* **Supplied data**:

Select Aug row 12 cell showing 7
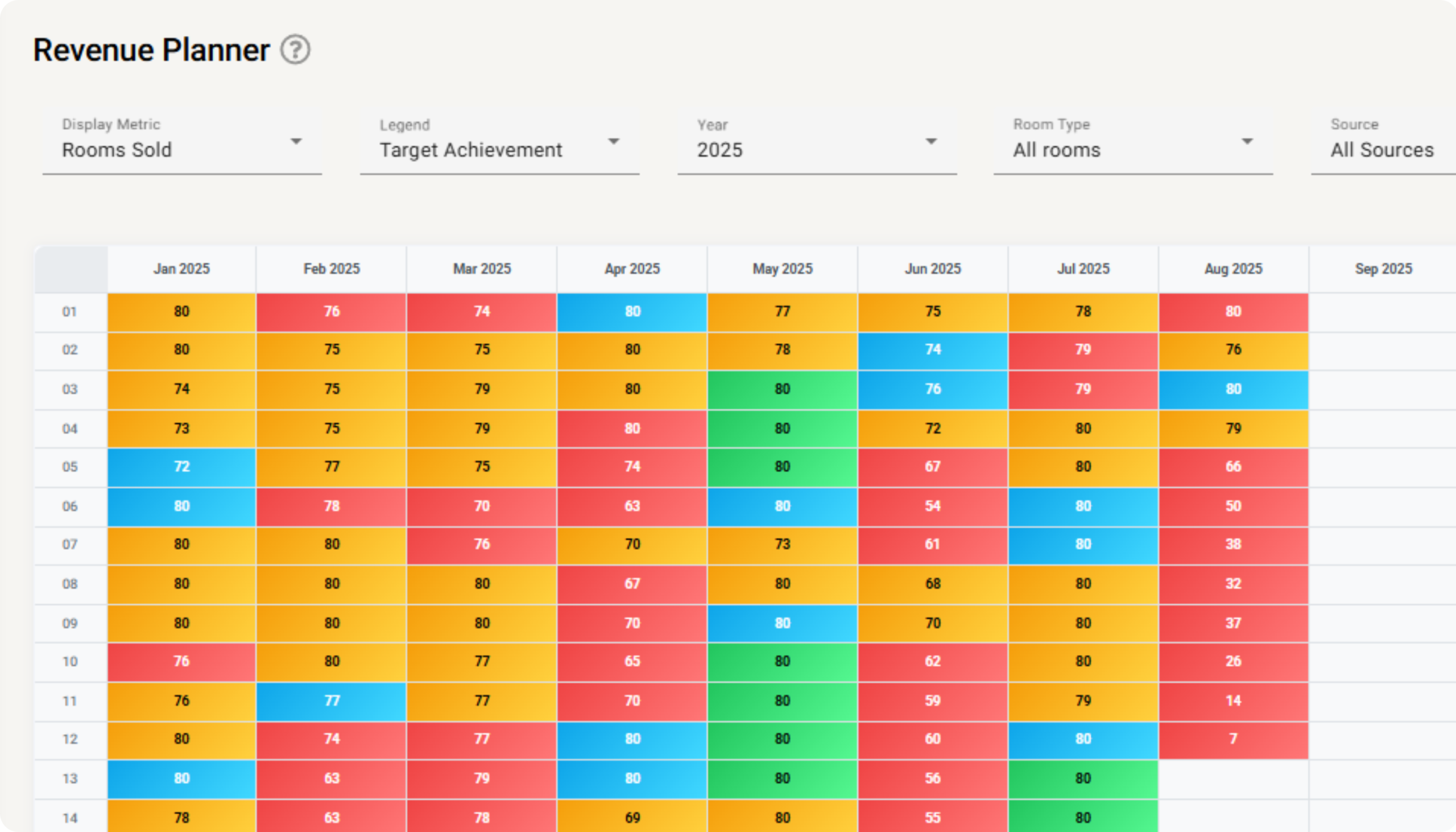Image resolution: width=1456 pixels, height=832 pixels. pos(1233,739)
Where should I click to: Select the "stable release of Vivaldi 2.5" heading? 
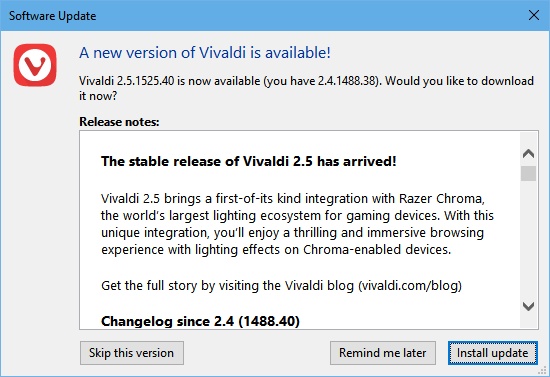point(249,161)
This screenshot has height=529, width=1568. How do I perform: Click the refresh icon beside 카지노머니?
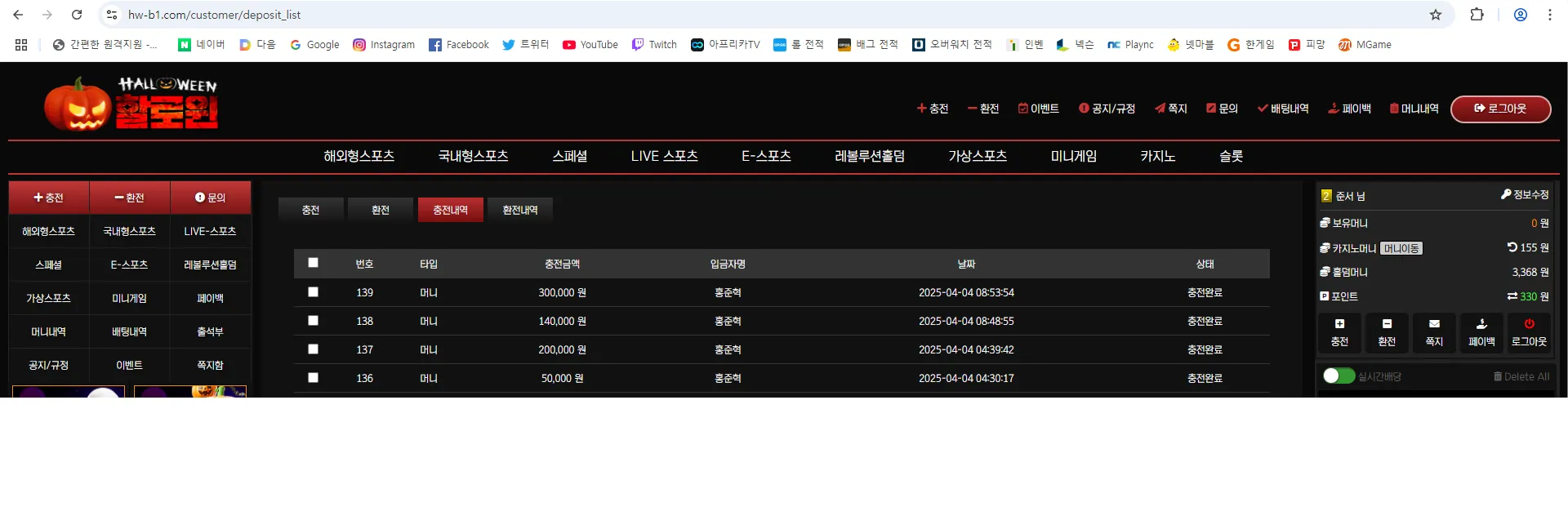1512,247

* **Given instruction**:
Swap each "Select" in the material above for "Choose" and write the material out again with nothing else changed. Leave the pictures out.

* **Output for this exercise**:
Choose Aug row 12 cell showing 7
Image resolution: width=1456 pixels, height=832 pixels. pos(1233,739)
Where should I click to: Choose the "stable release of Vivaldi 2.5" heading? 
point(249,161)
This screenshot has height=529, width=1568. How do I perform: Click the refresh icon beside 카지노머니?
1512,247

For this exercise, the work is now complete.